Jean-Paul Civeyrac: Through the Forest/À travers la forêt (France 2005) 65 minutes. No US distributor. Shown at the New York Film Festival at Lincoln Center, October 2 2005.
Shot in wide aspect ratio with pale amber filters, Civeyrac's new film is a myth or elegant fable whose subjects are three pretty girls and a pretty boy. The main character is Armelle (Camille Berthomier), chattering naked on a bed in the first image of the film (in which there are just ten shots, set off by chapter headings), where we glimpse only the well-formed naked butt of her lover Reynaud (Aurélien Wiik). Suddenly the room darkens, a storm rumbles, and Armelle can't understand why. In the next shot Reynaud has died in an accident and Armelle's two other dark-haired sisters, Roxanne (Margane Hainaux) and Bérénice (Alice Dubuisson) are trying to talk Armelle into accepting her lover's death. One accompanies her to see a medium, whereupon a Reynaud lookalike, Hippolyte (also Aurélien Wiik) appears. Armelle next has awoken from a coma, apparently brought on by taking pills, and now she may have acquired special powers -- including the ability to draw Hippolyte away from another woman to kiss her instead. In the last shot, Armelle, alone again, goes to Reynaud, whom she hears calling her from inside a forest.

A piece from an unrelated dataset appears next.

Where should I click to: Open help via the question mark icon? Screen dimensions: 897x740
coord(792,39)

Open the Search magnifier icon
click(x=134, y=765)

This new film by Civeyrac is beautiful, elegant, and classically French, evoking Cocteau more than Rohmer. But treating its heavy theme of suffering and loss in a manner that's equivocal, even frivolous, and being after all only sixty-five minutes long, this latest work by the little-known director, who teaches in a prestigious French film school, feels tantalizing and incomplete.